◆ Given passage

Blincyto is known as a bispecific antibody, which briefly links the T immune cells of cancer patients with cancer cells and thus initiates their elimination. A common feature of all cancer therapies developed by Patrick Baeuerle is that they activate the immune cells of patients against cancer cells, using novel proteins tailor-made for this purpose with recombinant methods.
Baeuerle’s initial research focused on relaying pathogenic signals from the cell membrane into the cell nucleus. The inducible transcription factor NF-kappaB plays a key role here. The latter is activated by various pathogenic stimuli in many diseases and initiates the expression of defence genes and immune signalling proteins. His research has led to the discovery of new subunits of NF-kappaB (I-kappaB and p65/RelA) and has explained the canonical activation mechanism of NF-kappaB, which is based on the degradation of the inhibitory subunit I-kappaB by the ubiquitin system.

◆ To do
#1 In the passage on Patrick Baeuerle's research, rewrite the portion starting at "Baeuerle’s initial research" and ending at "the ubiquitin system.", changing "pathogenic" to "disease-related".
#2 According to the passage on Patrick Baeuerle's research, the degradation of which subunit underlies the canonical activation mechanism of NF-kappaB?
#3 Continue the passage on Patrick Baeuerle's research after its final sentence.

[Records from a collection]
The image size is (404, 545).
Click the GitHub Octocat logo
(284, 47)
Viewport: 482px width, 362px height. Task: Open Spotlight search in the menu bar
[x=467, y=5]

◆ Answers to the exercise
#1
Baeuerle’s initial research focused on relaying disease-related signals from the cell membrane into the cell nucleus. The inducible transcription factor NF-kappaB plays a key role here. The latter is activated by various disease-related stimuli in many diseases and initiates the expression of defence genes and immune signalling proteins. His research has led to the discovery of new subunits of NF-kappaB (I-kappaB and p65/RelA) and has explained the canonical activation mechanism of NF-kappaB, which is based on the degradation of the inhibitory subunit I-kappaB by the ubiquitin system.

#2 The inhibitory subunit I-kappaB, which is degraded by the ubiquitin system.

#3
Since 1998 Patrick Baeuerle has developed novel cancer drugs, primarily in biotech companies in the USA. As Head of Research at Micromet, he was responsible for developing the bispecific antibody blinatumomab, which was approved in the USA in 2014 and in Europe in 2015 as the leukaemia treatment “Blincyto”. Blinatumomab is not only the first, but until recently was also the only approved antibody of its kind able to eliminate the patient’s cancer cells by using their T immune cells. Numerous other cancer drugs that Baeuerle has helped to develop are currently undergoing clinical trials. For example, T cells that have been genetically modified with a synthetic TRuC receptor are currently being tested in mesothelioma patients. For patients with other cancers the next generation of bispecific antibodies is being developed which are only activated after penetrating into the tumour. Preclinical research includes work on novel cytokine fusion proteins that link interleukins-2 and -12. Many cancer therapies have been co-developed by Patrick Baeuerle and promise to have both improved tolerability and increased efficacy.